I once heard a quote that went something along the lines of: “communication in a relationship is the most important thing, because without it, you are just two people” and there is even more truth to this when those people become parents. Two people can grab a drink after work, two people can binge their favorite show on a Thursday night, but two parents have to tackle the world and all of its challenges together.
You have heard the phrase before that motherhood (parenthood) is a journey, there are ups and there are downs. There will be times you and your partner completely agree on how to tackle a specific parenting obstacle, and there will be times you have different opinions on what to do. The differences and challenges aren’t what matters – what matters is that you and your partner communicate in a healthy way.
Understand There is a Time and Place
Every stage of parenthood brings with it new discussions for you and your partner. There will always be something you two need to talk about, whether it be sleep training, gentle parenting, timeouts, you name it. Understand though, that there is a time and place for these discussions.
When at a summer BBQ with family and friends might not be the time to get into that heated discussion you started in the car, about whether or not it is time to transition your little one out of the crib. Understanding there is a time and place for certain conversations can save you some of that tension or frustration that surrounds specific topics.
There is also a time and place for a short response back to a partner vs. a full conversation. For example, while at a birthday party or holiday get together, if something pops up that you want to talk about with your partner, but know now is not the time, you can always say “we can discuss this further at home” and simply leave it at that. There are times for meaningful, positive conversations and there are times where these aren’t most appropriate.
If you are in a public place with your partner and need to discuss something immediately, find a quiet room or area to talk together. Again, allowing the time for just you two to talk will eliminate any added opinions or tension from those around you.

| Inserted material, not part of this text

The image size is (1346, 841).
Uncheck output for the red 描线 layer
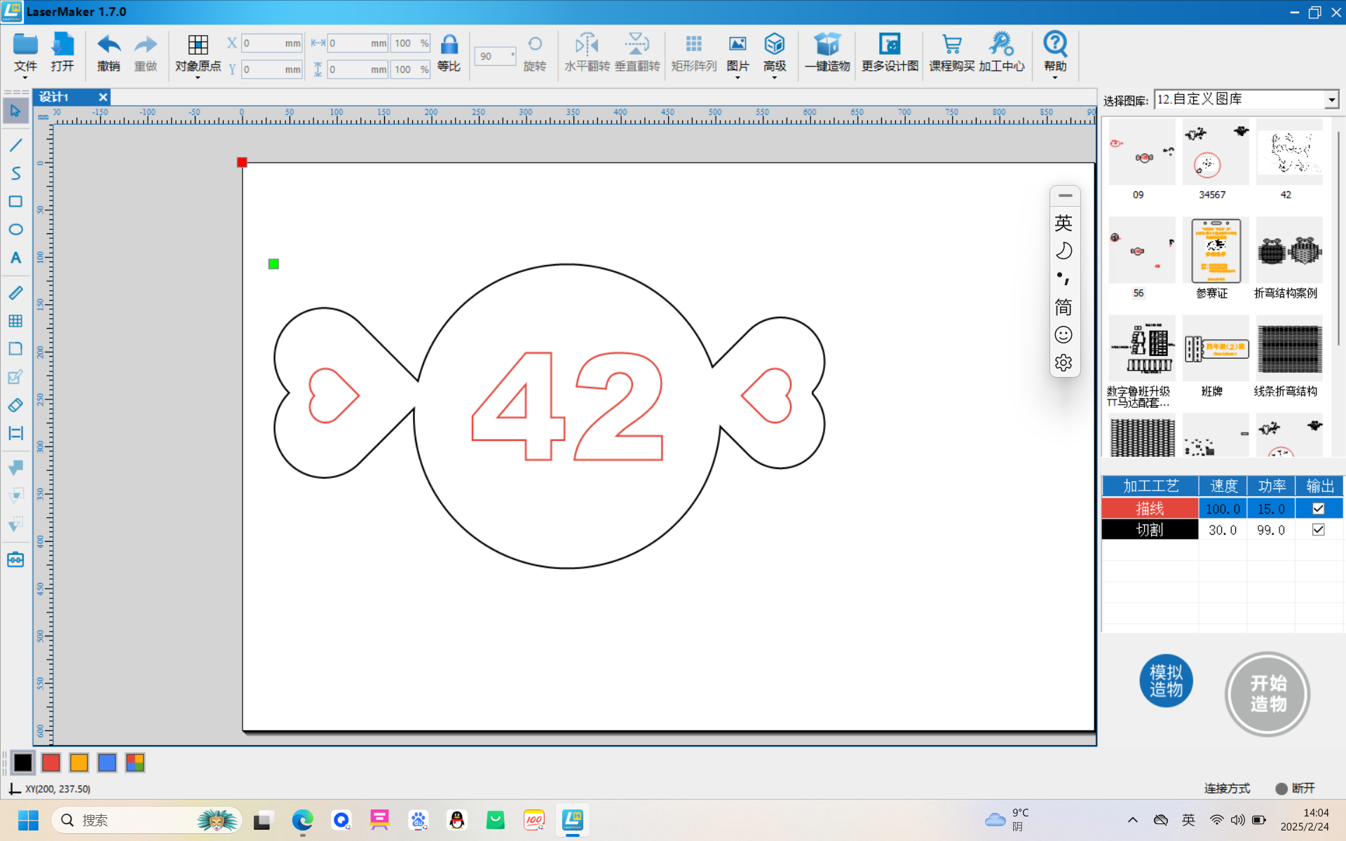pos(1318,509)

Your Partner Deserves Your Undivided Attention
There are some conversations that can be had while cooking dinner and kissing boo-boo’s, Mamas can multi-task for a reason you know! However, there are important discussions that need to happen with complete undivided attention. When you and your partner have something important to discuss, put the phones and distractions away.
If you are discussing whether to make tacos or chicken for dinner tonight, that is a conversation that most likely can be had in the midst of your normal chaos. If you want to discuss how to handle these new tantrums your little one is throwing, that is important and requires complete focus from you both. Those important conversations that require undivided attention might be best at night when the kids go to bed.
For Certain Conversations – When It’s Over, It’s Over
Essentially, don’t live in the past. If you and your partner had a discussion, and maybe emotions were high at the time, but eventually you reached a solution – leave it there. Unless it is absolutely necessary or relevant to this conversation today, don’t bring up previous conversations simply to ‘make a point’ or get a rise out of your partner. There is also a quote out there that says something like “The best relationship is where yesterday’s fight does not stop today’s communication.” Fights and arguments happen in a partnership, don’t let those moments of the past affect today’s important discussions and communication.
Sure, some conversations may need to be repeated often, like how now to handle your toddler throwing their food on the floor or if your feelings changed now that potty training is here and no longer months down the line. In a relationship, constant communication is essential. However, understand when certain topics or hot button issues don’t need to be discussed again.
Certain discussions between you and your partner may create some big emotions. Your feelings (and your partners!) are always valid. Your feelings should be accepted and respected. Parenting is hard and you have your partner by your side to navigate through it all. As you venture together down this ever-winding road of parenthood, remember to keep your communication and conversations positive, healthy and productive.